Gas prices rose from $1.23 to $2.97 a gallon in the same period. Now it’s more than $4.
The
new $6.55 minimum wage is lower than the 1997 minimum wage, which is
worth $6.88 in 2008 dollars, and way lower than the inflation adjusted
$9.86 minimum wage of 1968. For full-time workers that translates into
$20,509 a year at the 1968 rate, compared with just $13,624 at the
hourly rate of $6.55.
The minimum wage
does not provide a minimally adequate living standard — and it still
won’t when the last scheduled raise to $7.25 takes place next July.
Workers are constantly choosing what to go without — ‘’heat or eat,‘’ child care or healthcare.
Healthcare
aides can’t afford to take sick days. Retail clerks and child-care
workers depend on food banks. Security guards sleep at homeless
shelters.
It wasn’t always this way. Workers used to share in the gains of rising worker productivity.
Between
1947 and 1973, worker productivity rose 104 percent and the minimum
wage rose 101 percent, adjusting for inflation. The middle class grew.
Between
1973 and 2007, productivity rose 83 percent and the minimum wage fell
22 percent, adjusting for inflation. Average worker wages fell 10
percent while domestic corporate profits rose 219 percent, and profits
in the disproportionately low-wage retail industry jumped 346 percent.

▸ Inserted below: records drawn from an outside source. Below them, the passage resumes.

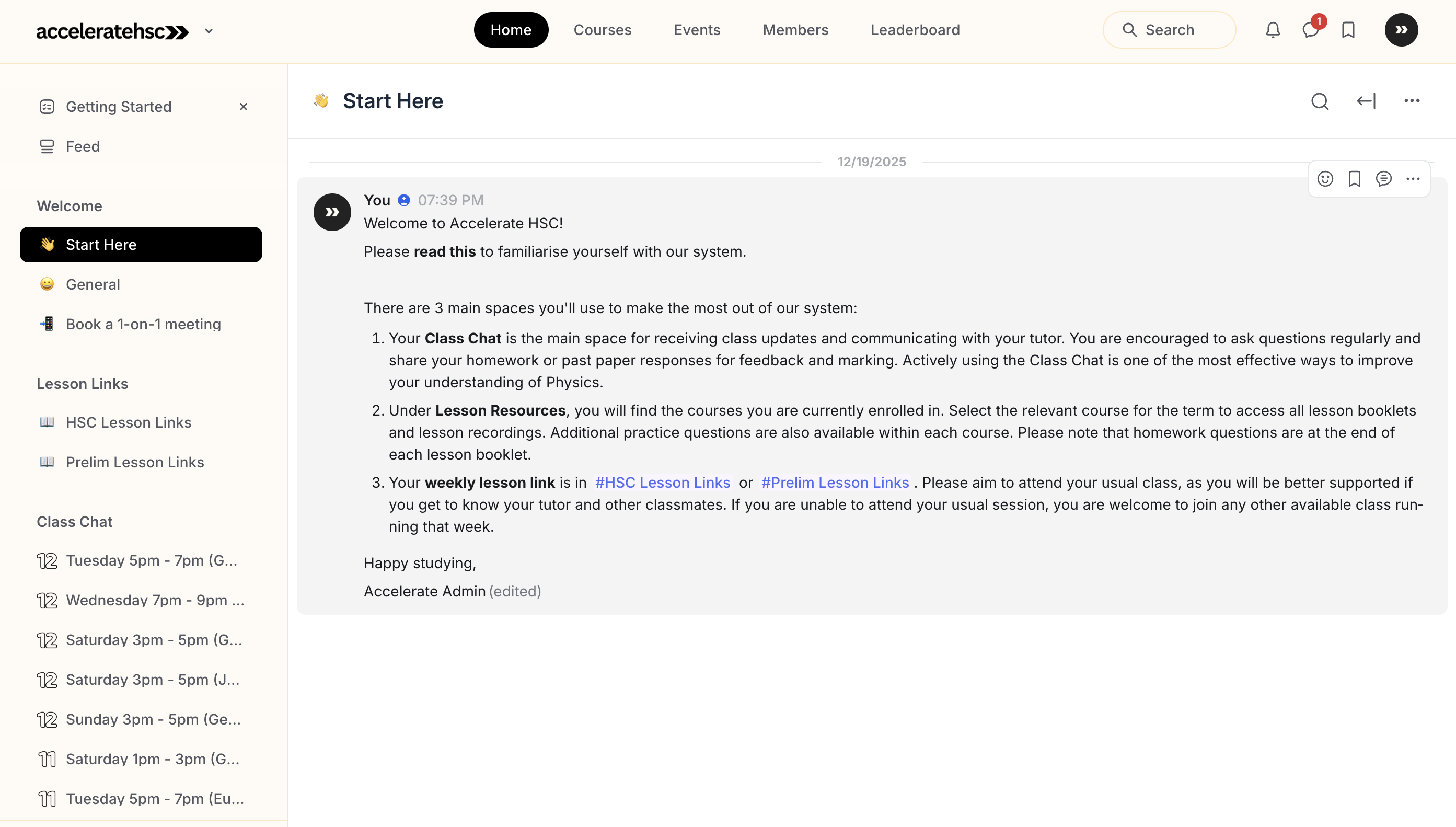The height and width of the screenshot is (827, 1456).
Task: Go to the Courses tab
Action: pyautogui.click(x=602, y=29)
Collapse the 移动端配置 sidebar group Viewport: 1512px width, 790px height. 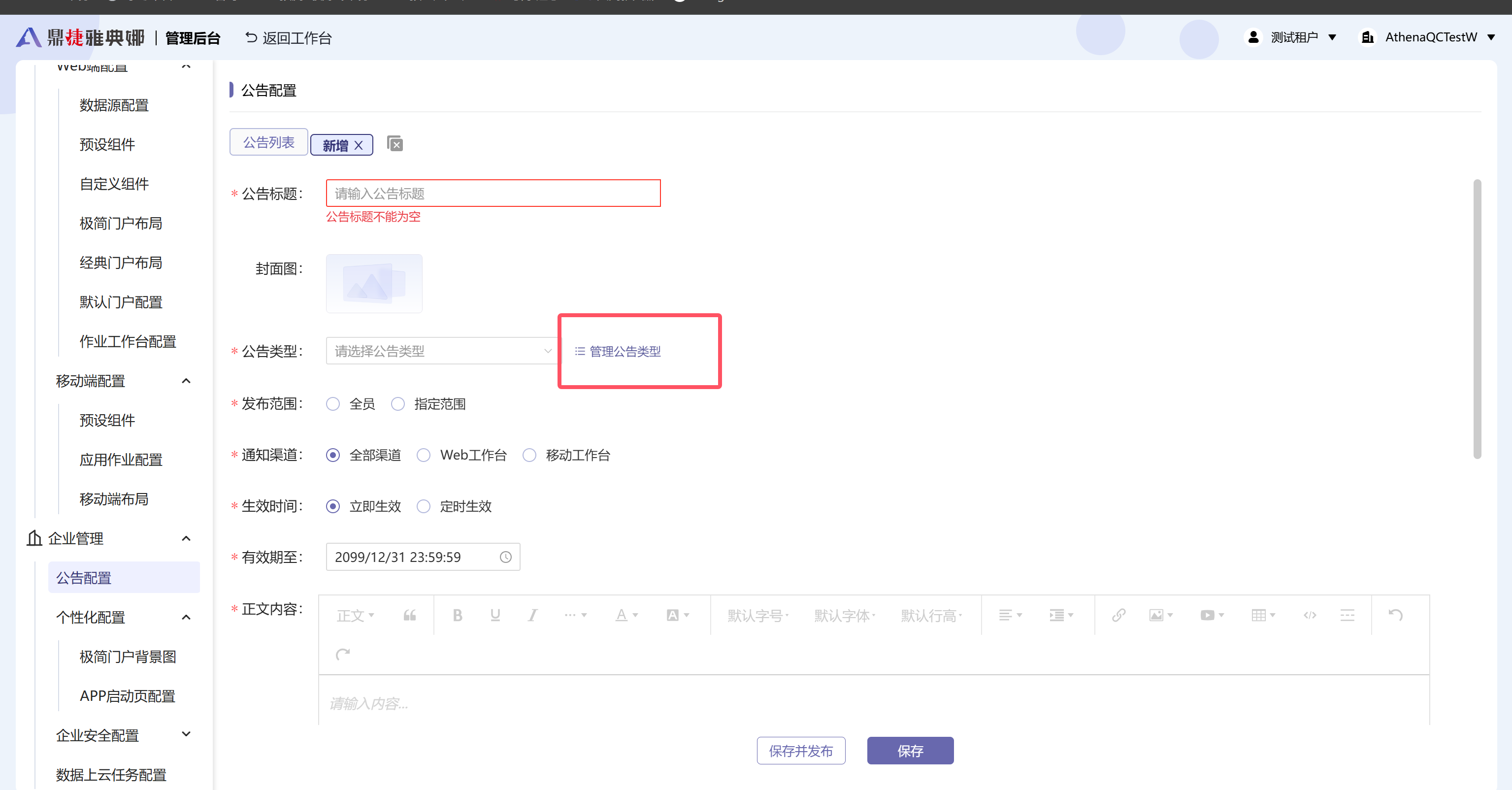pos(186,381)
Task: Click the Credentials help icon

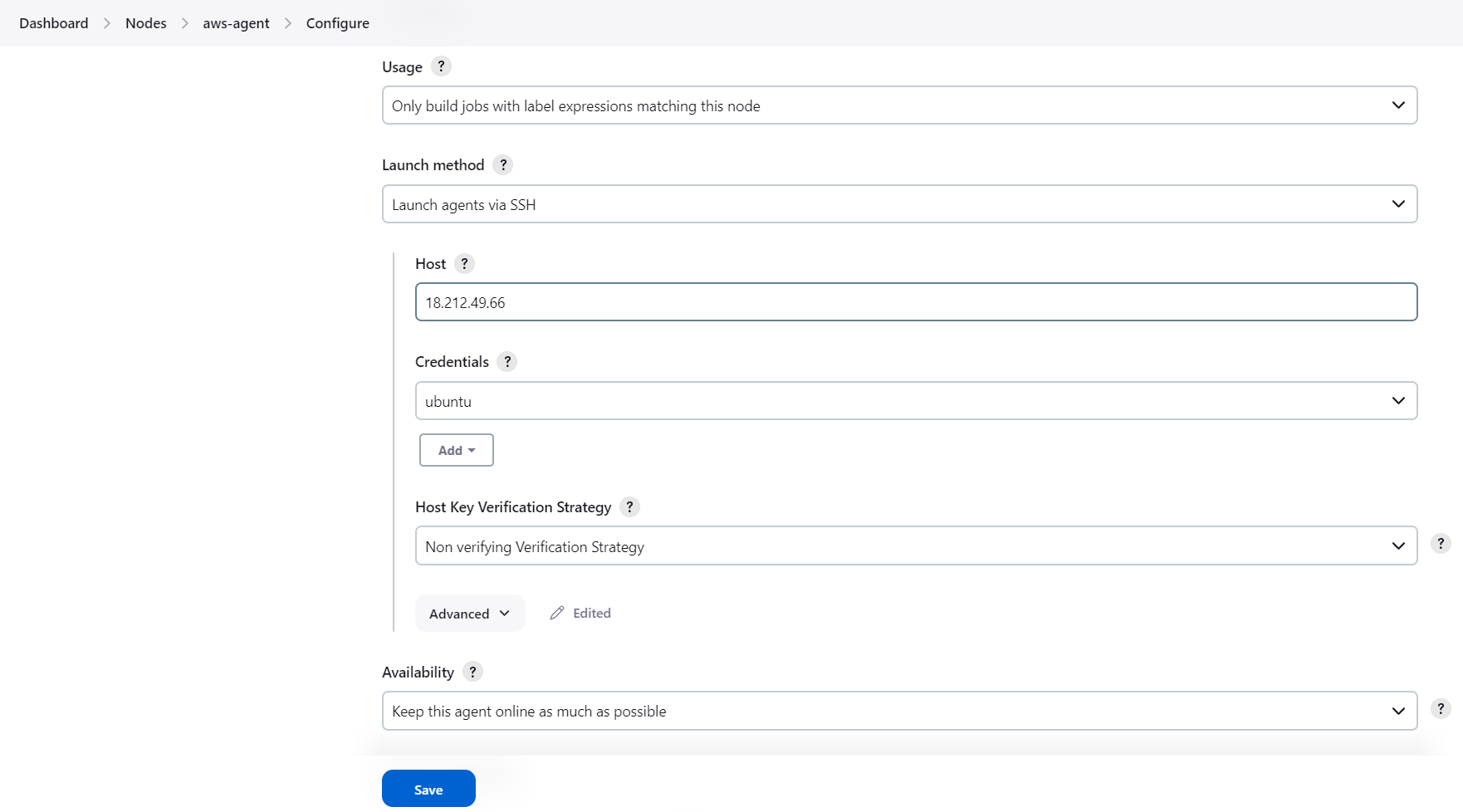Action: click(x=507, y=361)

More jobs paid poverty wages.
Higher
education does not protect you from falling wages. The
inflation-adjusted wages of recent college graduates were lower in 2007
than they were in 2001.
There’s been a
massive shift of income from the bottom and middle to the top. The
richest 1 percent of Americans has increased their share of the
nation’s income to a higher level than any year since 1928, the eve of
the Great Depression.
Our modern robber
baron age features people like Countrywide Financial CEO Angelo Mozilo.
He pocketed $103 million last year as the subprime mortgage ponzi
scheme morphed into the worst financial crisis since the Depression.
Minimum
wage workers don’t put raises into predatory lending, commodity
speculation or offshore tax havens. They recycle their needed raises
back into local businesses and the economy through increased spending.
Eight
of the ‘’SurePayroll Top Ten States for Small Businesses‘’ in 2008 have
had state minimum wages above the federal level. They include
Washington, California and Oregon, three of the four states with the
highest minimums.
Minimum wage raises are
stimulus for an economy tanking from a housing bubble gone bust,
sharply higher oil prices, extreme inequality, unsustainable debt, and
fraud and speculation crowding out productive investment.
Higher
wages benefit business by increasing consumer purchasing power,
reducing costly employee turnover, raising productivity, and improving
product quality and company reputation. They reinforce long-term
success.
Let Justice Roll — a national
faith, community, labor and business coalition, which I advise — calls
for a minimum wage of $10 in 2010. That would bring the minimum wage
closer to the value it had in 1968, a year when the unemployment rate
was a low 3.6 percent.
It will bring the
minimum wage closer to the ‘’minimum standard of living necessary for
health, efficiency and general well-being of workers‘’ promised by the
Fair Labor Standards Act establishing the minimum wage 70 years ago.
It will strengthen the foundation under our unsound economy.
Holly Sklar is co-author of A Just Minimum Wage: Good for Workers, Business and Our Future.